Scots law firms optimistic about coming year

Scots law firms optimistic about coming year

Scotland’s law firms are strongly optimistic about the coming year, with rising profits per equity partner (PEP), increasing fee incomes and higher staff numbers according to a new survey by accountants and business advisers BDO LLP.

The survey, entitled “What’s next for Scotland’s independent law firms?”, found that 69 per cent of firms reported higher fee income in the first half of financial year 2014/15 and 44 per cent stating that they would have higher PEP than the same period last year.

A large number (86 per cent) thought it was likely or highly likely that there would be increased consolidation of mid-tier Scottish firms, with 79 per cent believing mergers would be with UK national firms.

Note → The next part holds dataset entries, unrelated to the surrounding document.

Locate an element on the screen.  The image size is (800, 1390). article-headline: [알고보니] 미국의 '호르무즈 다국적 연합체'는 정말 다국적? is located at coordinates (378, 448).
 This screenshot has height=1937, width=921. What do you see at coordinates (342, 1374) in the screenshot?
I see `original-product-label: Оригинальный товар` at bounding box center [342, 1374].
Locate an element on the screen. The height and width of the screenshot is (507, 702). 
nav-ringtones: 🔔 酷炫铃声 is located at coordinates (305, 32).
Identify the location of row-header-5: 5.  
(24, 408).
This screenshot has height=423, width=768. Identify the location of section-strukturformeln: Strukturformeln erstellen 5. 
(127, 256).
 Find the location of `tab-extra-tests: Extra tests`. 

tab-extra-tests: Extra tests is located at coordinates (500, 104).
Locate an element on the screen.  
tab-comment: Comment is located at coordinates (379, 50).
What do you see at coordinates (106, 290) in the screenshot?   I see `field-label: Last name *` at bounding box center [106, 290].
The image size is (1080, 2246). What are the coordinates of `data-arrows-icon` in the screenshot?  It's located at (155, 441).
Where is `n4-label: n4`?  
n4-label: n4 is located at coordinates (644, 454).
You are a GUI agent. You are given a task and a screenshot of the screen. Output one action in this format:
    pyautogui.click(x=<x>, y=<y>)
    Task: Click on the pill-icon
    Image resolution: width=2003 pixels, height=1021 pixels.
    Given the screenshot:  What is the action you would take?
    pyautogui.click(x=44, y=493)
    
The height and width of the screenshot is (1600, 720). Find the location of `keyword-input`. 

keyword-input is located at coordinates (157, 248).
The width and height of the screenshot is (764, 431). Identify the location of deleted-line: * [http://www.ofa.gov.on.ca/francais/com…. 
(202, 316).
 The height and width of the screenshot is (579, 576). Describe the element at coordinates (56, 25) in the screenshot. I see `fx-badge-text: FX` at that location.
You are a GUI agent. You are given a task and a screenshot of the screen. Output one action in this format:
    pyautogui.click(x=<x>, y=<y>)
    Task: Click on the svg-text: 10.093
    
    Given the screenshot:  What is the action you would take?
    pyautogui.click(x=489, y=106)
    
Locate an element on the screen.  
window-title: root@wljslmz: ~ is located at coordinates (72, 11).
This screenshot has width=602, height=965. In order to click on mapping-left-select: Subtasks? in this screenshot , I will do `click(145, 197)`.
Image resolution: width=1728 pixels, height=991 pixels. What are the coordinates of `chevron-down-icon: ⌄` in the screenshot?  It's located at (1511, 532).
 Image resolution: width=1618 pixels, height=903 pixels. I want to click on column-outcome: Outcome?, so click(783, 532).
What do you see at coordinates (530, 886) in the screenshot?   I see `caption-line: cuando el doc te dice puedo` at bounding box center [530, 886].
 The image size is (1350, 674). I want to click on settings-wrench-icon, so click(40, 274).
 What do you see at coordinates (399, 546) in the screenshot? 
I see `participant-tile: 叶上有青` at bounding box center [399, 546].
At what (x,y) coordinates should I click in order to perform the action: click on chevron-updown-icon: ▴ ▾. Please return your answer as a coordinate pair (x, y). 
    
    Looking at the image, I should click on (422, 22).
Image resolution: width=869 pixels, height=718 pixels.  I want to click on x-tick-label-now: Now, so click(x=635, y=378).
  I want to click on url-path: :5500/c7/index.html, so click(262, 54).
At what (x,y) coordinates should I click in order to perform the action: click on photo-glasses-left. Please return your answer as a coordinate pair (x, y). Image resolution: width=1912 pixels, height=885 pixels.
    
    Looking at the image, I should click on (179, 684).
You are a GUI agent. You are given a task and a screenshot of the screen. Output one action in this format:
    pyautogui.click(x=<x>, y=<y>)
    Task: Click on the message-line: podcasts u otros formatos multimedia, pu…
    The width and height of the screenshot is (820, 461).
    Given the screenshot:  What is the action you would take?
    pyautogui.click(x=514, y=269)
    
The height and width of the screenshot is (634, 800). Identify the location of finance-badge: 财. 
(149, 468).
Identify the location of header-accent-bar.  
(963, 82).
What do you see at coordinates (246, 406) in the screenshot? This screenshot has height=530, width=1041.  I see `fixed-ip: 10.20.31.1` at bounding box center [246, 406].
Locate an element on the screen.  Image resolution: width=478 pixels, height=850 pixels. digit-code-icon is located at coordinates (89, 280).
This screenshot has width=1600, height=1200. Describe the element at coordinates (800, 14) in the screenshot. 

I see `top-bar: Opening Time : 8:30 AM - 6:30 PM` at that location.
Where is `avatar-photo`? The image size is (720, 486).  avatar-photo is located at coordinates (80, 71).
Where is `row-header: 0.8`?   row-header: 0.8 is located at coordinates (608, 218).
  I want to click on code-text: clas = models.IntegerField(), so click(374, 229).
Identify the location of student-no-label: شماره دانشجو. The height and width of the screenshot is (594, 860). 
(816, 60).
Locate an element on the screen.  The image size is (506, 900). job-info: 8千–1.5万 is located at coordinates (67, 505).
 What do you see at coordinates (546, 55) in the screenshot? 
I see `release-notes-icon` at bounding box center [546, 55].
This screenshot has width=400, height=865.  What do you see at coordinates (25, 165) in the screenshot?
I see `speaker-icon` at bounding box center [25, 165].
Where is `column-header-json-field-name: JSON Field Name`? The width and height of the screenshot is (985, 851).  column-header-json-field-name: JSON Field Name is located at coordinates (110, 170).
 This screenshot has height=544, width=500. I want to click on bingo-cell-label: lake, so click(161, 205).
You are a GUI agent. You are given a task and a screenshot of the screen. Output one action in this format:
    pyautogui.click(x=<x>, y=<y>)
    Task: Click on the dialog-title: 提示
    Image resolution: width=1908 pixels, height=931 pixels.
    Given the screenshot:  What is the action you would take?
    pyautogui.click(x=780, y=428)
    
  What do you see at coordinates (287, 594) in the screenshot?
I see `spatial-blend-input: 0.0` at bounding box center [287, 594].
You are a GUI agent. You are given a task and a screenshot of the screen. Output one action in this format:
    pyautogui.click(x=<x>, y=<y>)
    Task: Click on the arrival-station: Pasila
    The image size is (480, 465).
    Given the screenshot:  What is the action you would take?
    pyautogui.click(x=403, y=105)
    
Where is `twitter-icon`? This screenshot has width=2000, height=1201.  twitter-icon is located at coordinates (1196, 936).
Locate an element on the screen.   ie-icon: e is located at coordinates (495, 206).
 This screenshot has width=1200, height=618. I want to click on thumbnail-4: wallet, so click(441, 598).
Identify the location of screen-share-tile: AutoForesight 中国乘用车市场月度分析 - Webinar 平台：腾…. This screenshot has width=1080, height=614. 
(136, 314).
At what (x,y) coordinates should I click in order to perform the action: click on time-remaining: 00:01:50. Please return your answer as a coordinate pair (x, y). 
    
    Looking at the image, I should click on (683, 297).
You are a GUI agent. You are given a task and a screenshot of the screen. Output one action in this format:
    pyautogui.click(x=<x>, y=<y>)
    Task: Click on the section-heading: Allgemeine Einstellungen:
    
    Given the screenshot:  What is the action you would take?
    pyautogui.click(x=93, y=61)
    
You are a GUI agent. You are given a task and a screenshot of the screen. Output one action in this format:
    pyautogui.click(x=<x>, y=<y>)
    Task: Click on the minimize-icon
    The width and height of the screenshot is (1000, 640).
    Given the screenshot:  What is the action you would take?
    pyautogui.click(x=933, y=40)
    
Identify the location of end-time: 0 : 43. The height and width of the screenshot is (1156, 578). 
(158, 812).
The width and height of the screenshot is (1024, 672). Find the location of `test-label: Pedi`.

Over two thirds (69 per cent) said they had been in merger talks but the number one barrier to merging was the lack of a firm with a suitable culture.

The survey reveals clear signs of increased confidence in the Scottish legal market and a considerable improvement in financial management since the 2008 economic collapse.

Additional capital has been injected by the partners of 20 per cent of firms with 27 per cent increasing their bank borrowings, but there is a note of caution as 43 per cent believe it is likely or highly likely that there will be more insolvencies of Scottish firms which, just ten years ago, would have been unthinkable.

Charles Barnett, professional services partner with BDO (pictured), said: “When the economy started to decline in 2008 law firms were, on the whole, quite slow to respond to the increased financial challenges.

“Many firms, which had been around for a very long time, perhaps took the view that they had survived previous downturns and this would be no different. Others got caught with substantial financial liabilities which became unsustainable when fee income reduced.

“Our current survey reveals a much more savvy, and financially aware, group of firms who understand that managing the accounts is as important as managing clients and the firm. These are positive developments which will position many more firms to take advantage of the improving economy.”

There is a harder edge to management with 100 per cent of those who responded reporting they had managed partners out of the business in the last year; 22 per cent demoted partners from equity to non-equity; and 11 per cent reduced significantly an equity partner’s interest in the firm.

This shows a more realistic approach to the management of legal practices, which prior to 2008, was likely to be less robust.

The optimism continues with increased recruitment. A quarter reported an increase of more than 5 per cent in staffing levels during 2014 and a further 69 per cent reported an increase of up to 5 per cent more staff. Just 6 per cent reported a reduction in employee numbers. An enormous 88 per cent reported increased recruiting in the next 12 months as the economy improves.

The survey found that 92 per cent of Scotland’s law firms believe growth will come from the real estate and construction sector; 54 per cent think the healthcare and life sciences will be positive; with 46 per cent looking to the energy and natural resources sector for growth.

Growth in service lines will come from private client work according to 77 per cent of firms, with 54 per cent believing growth will be in dispute resolution/litigation and jointly on 31 per cent employment and corporate and commercial work.

Mr Barnett added: “This survey is considerably more optimistic and positive than our previous one in 2011. In the intervening time many well established firms have gone but there is clear evidence that Scotland’s law firms have absorbed the message of the last few years and have taken affirmative action to ensure their firm will be around for many years to come.

“I think that Scotland’s legal market, which will continue to attract merger and acquisition interest from elsewhere in the UK and abroad, is in a healthier, more vibrant state than it has been for many years. This can only be good news for the sector as the Scottish economy improves and firms are able to take advantage of this growth.”